++++ RECORDS FOR THIS TASK

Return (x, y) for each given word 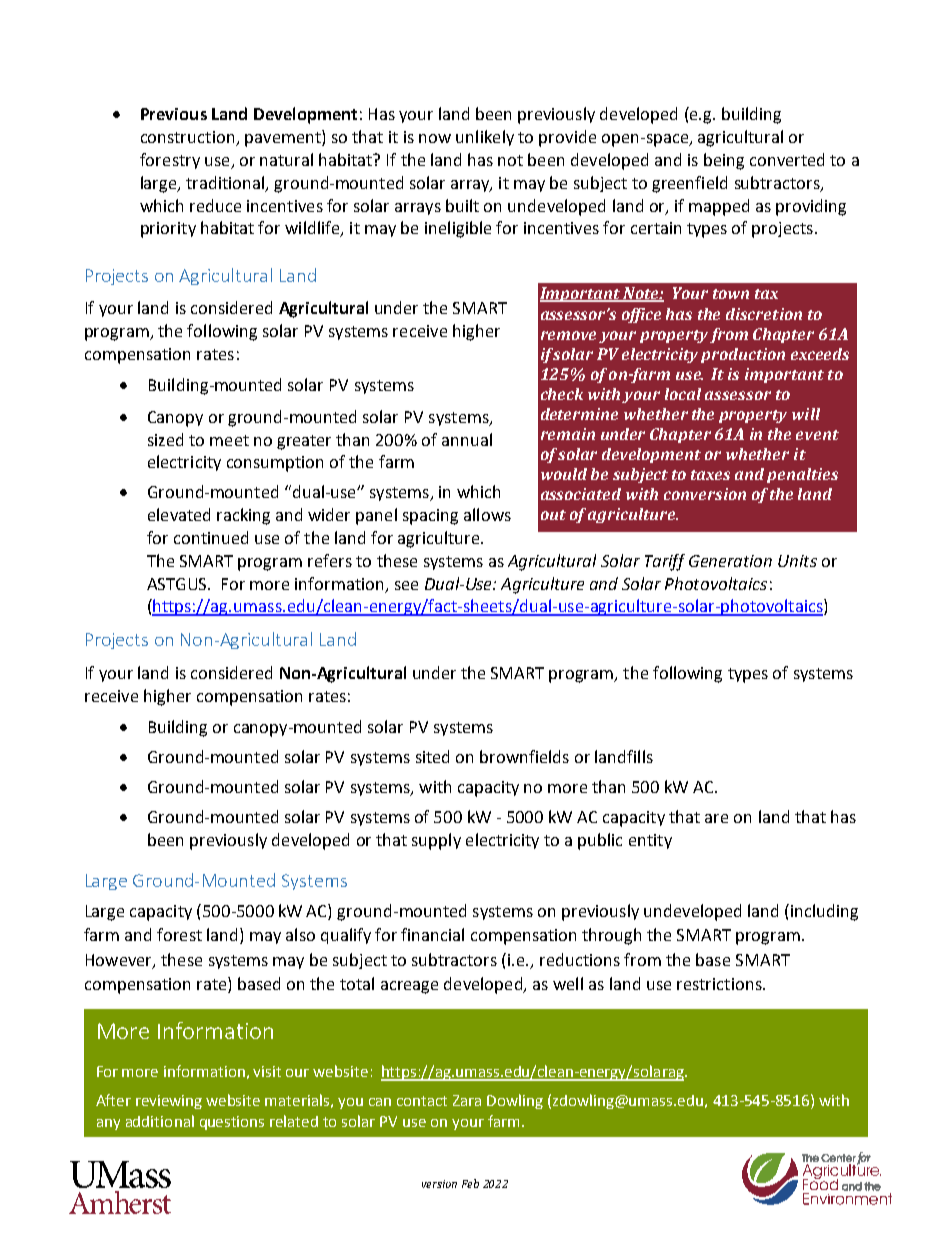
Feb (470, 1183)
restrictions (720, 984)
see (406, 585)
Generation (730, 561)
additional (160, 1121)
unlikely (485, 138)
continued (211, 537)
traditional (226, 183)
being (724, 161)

++++++++
++++ RECORDS FOR THIS TASK

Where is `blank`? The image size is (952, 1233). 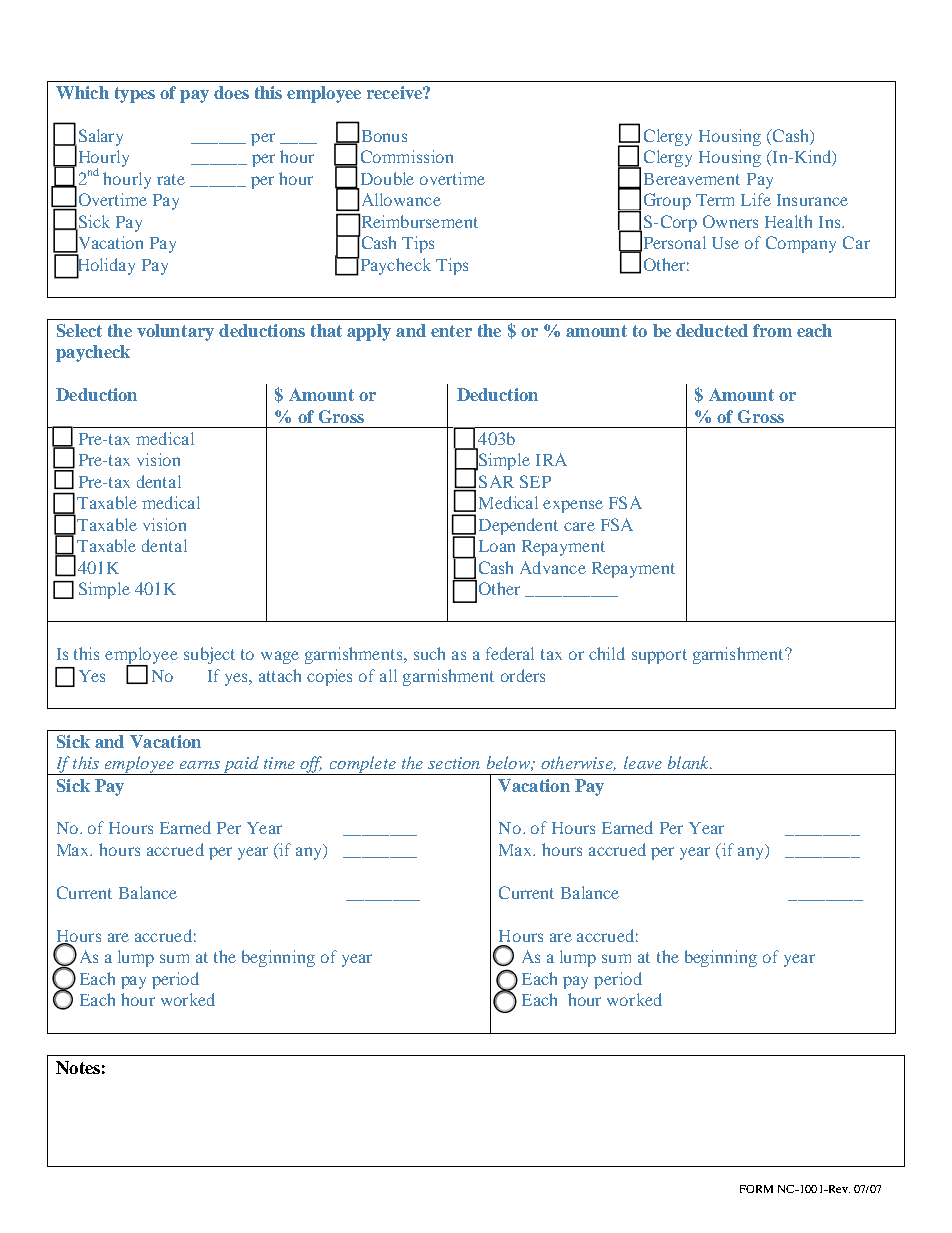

++++++++

__EXERCISE PROMPT__. Repeat the items above, from the line with "Return (x, y) for each given word" to the line with "being (724, 161)", both included, and leave the pictures out of your answer.

__THE OUTPUT__.
Return (x, y) for each given word 
Feb (470, 1183)
restrictions (720, 984)
see (406, 585)
Generation (730, 561)
additional (160, 1121)
unlikely (485, 138)
continued (211, 537)
traditional (226, 183)
being (724, 161)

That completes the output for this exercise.